→ Data:

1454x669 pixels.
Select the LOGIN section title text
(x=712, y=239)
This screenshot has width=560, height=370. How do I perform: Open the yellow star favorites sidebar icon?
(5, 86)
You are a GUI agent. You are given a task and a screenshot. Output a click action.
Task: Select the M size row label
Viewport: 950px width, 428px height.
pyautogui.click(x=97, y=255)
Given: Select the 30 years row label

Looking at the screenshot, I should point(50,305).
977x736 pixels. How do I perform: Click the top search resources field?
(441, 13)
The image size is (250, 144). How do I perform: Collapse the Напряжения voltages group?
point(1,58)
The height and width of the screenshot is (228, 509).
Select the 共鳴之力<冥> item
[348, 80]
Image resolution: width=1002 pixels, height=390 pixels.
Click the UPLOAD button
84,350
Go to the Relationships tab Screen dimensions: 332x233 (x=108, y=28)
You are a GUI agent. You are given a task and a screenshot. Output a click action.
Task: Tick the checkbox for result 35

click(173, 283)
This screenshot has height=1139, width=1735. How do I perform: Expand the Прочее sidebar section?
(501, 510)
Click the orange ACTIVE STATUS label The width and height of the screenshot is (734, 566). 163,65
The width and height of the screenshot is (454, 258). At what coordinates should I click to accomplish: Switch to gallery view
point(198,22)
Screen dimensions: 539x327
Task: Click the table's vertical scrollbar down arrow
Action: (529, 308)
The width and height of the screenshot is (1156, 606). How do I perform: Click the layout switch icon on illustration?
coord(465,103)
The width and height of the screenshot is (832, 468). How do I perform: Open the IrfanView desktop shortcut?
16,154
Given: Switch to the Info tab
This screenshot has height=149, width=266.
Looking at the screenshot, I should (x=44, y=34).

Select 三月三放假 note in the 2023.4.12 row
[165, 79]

→ Task description:
Write the data out once more. Keep every word the same.

→ Solution for this task:
1454x669 pixels.
Select the LOGIN section title text
(x=712, y=239)
This screenshot has width=560, height=370. How do I perform: Open the yellow star favorites sidebar icon?
(5, 86)
You are a GUI agent. You are given a task and a screenshot. Output a click action.
Task: Select the M size row label
Viewport: 950px width, 428px height.
pyautogui.click(x=97, y=255)
Given: Select the 30 years row label

Looking at the screenshot, I should point(50,305).
977x736 pixels. How do I perform: Click the top search resources field?
(441, 13)
The image size is (250, 144). How do I perform: Collapse the Напряжения voltages group?
point(1,58)
The height and width of the screenshot is (228, 509).
Select the 共鳴之力<冥> item
[348, 80]
Image resolution: width=1002 pixels, height=390 pixels.
Click the UPLOAD button
84,350
Go to the Relationships tab Screen dimensions: 332x233 (x=108, y=28)
You are a GUI agent. You are given a task and a screenshot. Output a click action.
Task: Tick the checkbox for result 35

click(173, 283)
This screenshot has height=1139, width=1735. How do I perform: Expand the Прочее sidebar section?
(501, 510)
Click the orange ACTIVE STATUS label The width and height of the screenshot is (734, 566). 163,65
The width and height of the screenshot is (454, 258). At what coordinates should I click to accomplish: Switch to gallery view
point(198,22)
Screen dimensions: 539x327
Task: Click the table's vertical scrollbar down arrow
Action: (529, 308)
The width and height of the screenshot is (1156, 606). How do I perform: Click the layout switch icon on illustration?
coord(465,103)
The width and height of the screenshot is (832, 468). How do I perform: Open the IrfanView desktop shortcut?
16,154
Given: Switch to the Info tab
This screenshot has height=149, width=266.
Looking at the screenshot, I should (x=44, y=34).

Select 三月三放假 note in the 2023.4.12 row
[165, 79]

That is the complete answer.